> [TASK]: Extract, from the records beneath this instruction, each line that contains the word "height".

◇ ◇ ◇ ◇

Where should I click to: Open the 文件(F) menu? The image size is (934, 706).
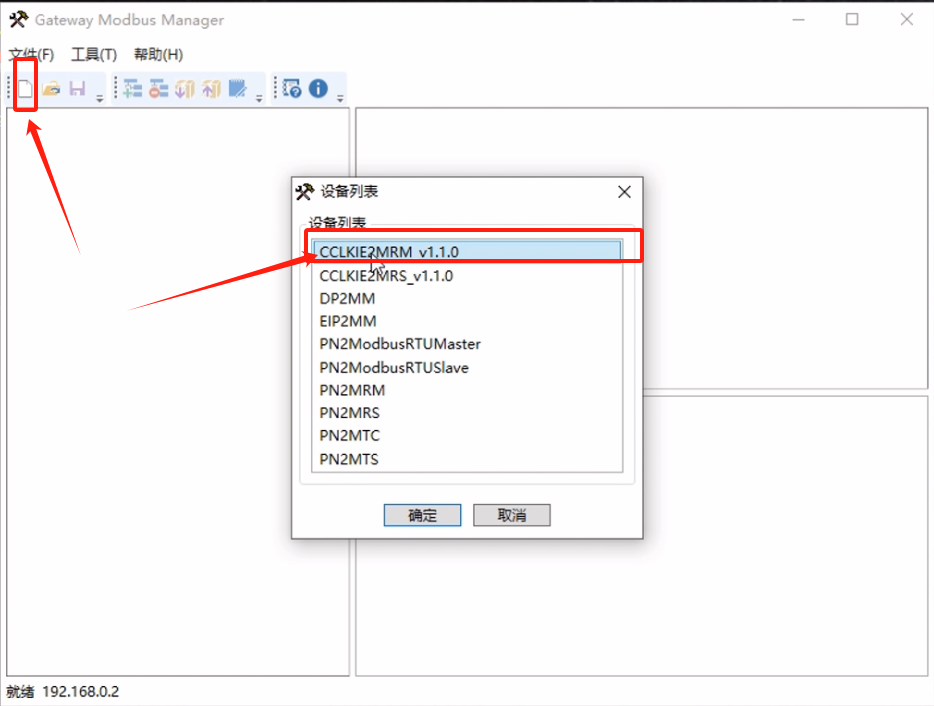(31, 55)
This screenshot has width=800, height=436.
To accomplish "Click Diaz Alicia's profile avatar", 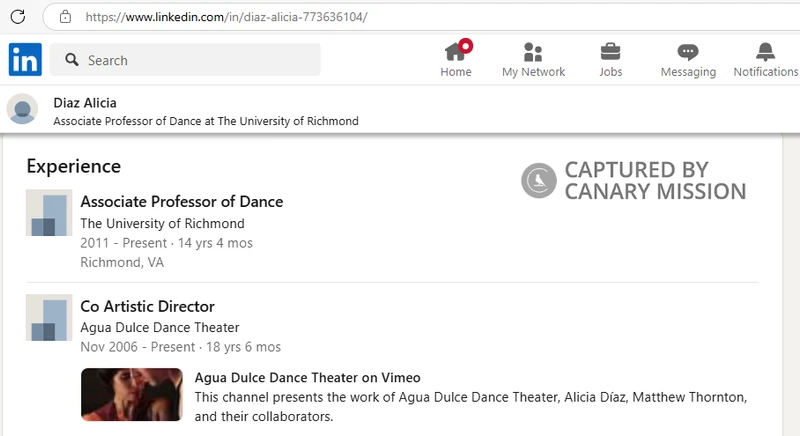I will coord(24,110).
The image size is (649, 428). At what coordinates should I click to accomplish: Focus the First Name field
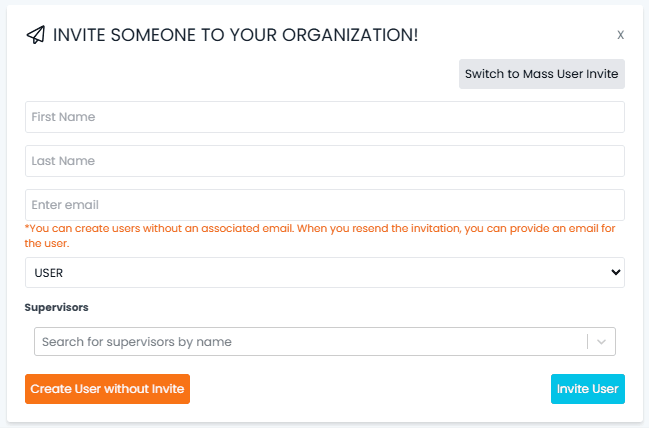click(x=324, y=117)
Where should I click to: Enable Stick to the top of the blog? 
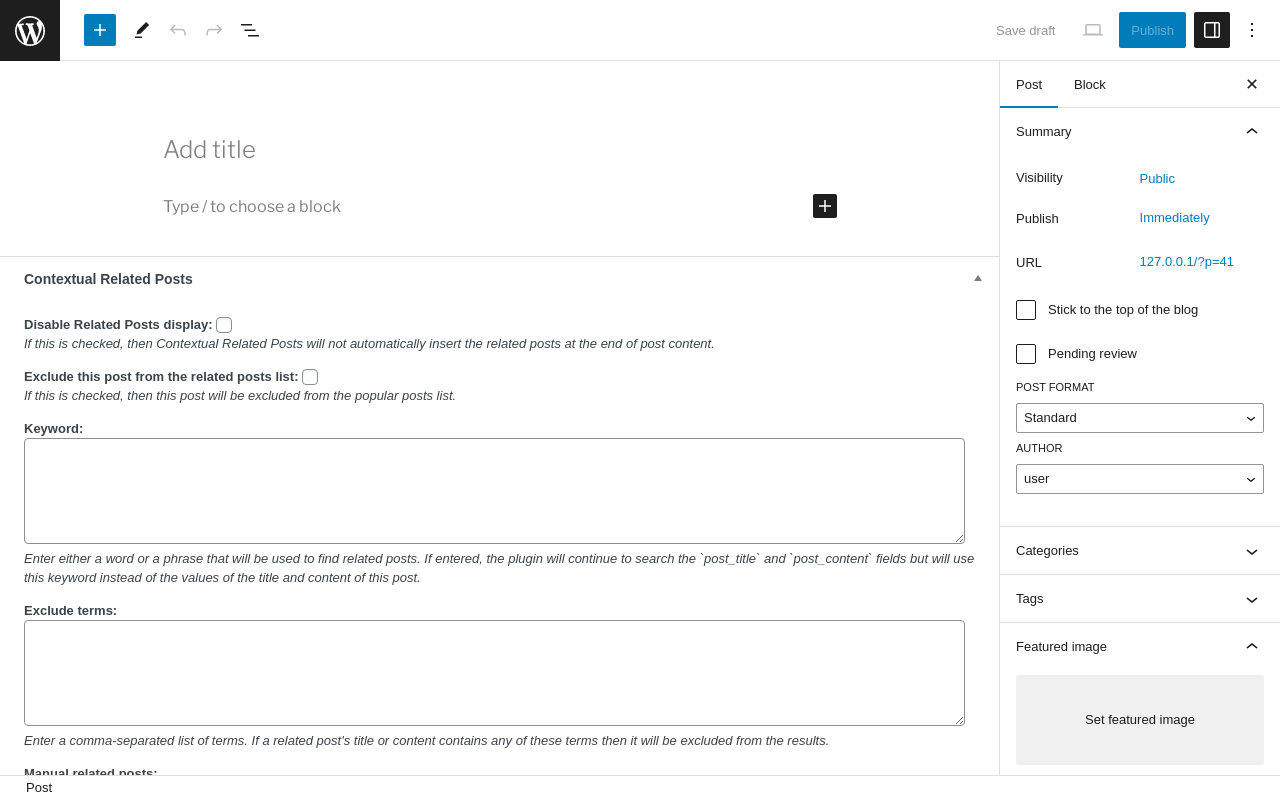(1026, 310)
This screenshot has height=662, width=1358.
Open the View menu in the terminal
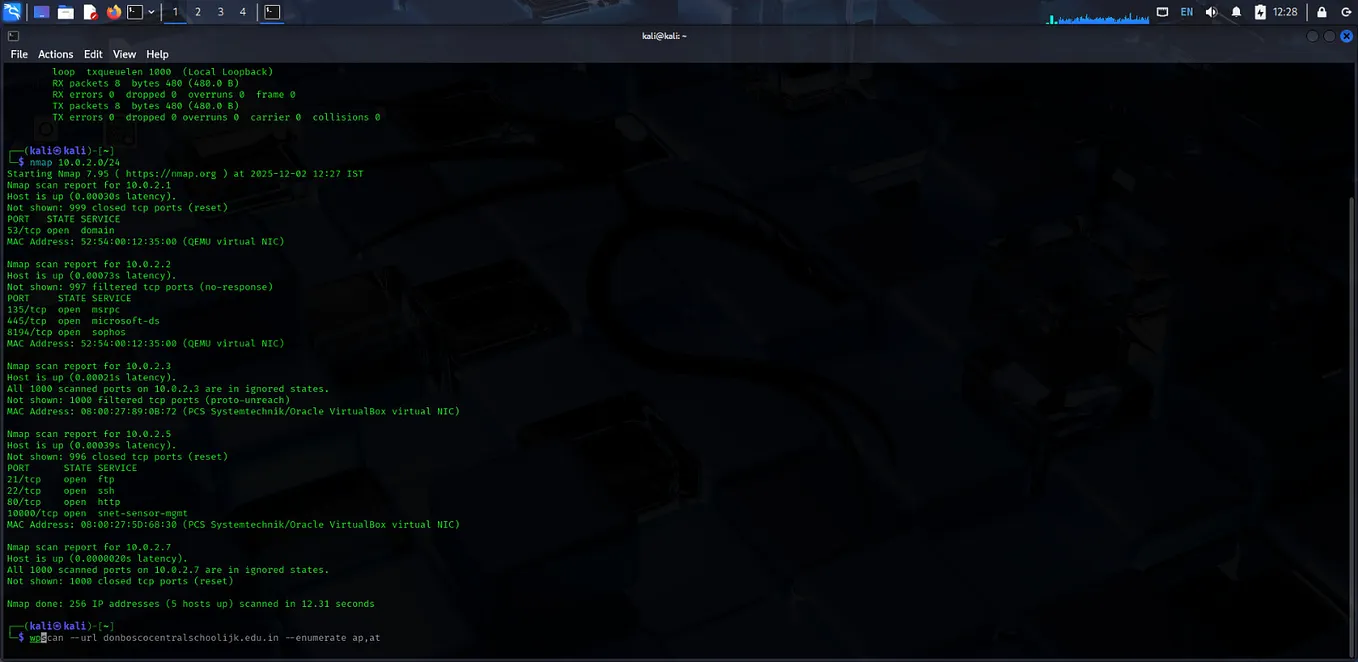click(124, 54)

◇ ◇ ◇ ◇

> [ANSWER BELOW]:
This screenshot has width=800, height=436.
This screenshot has height=662, width=1358.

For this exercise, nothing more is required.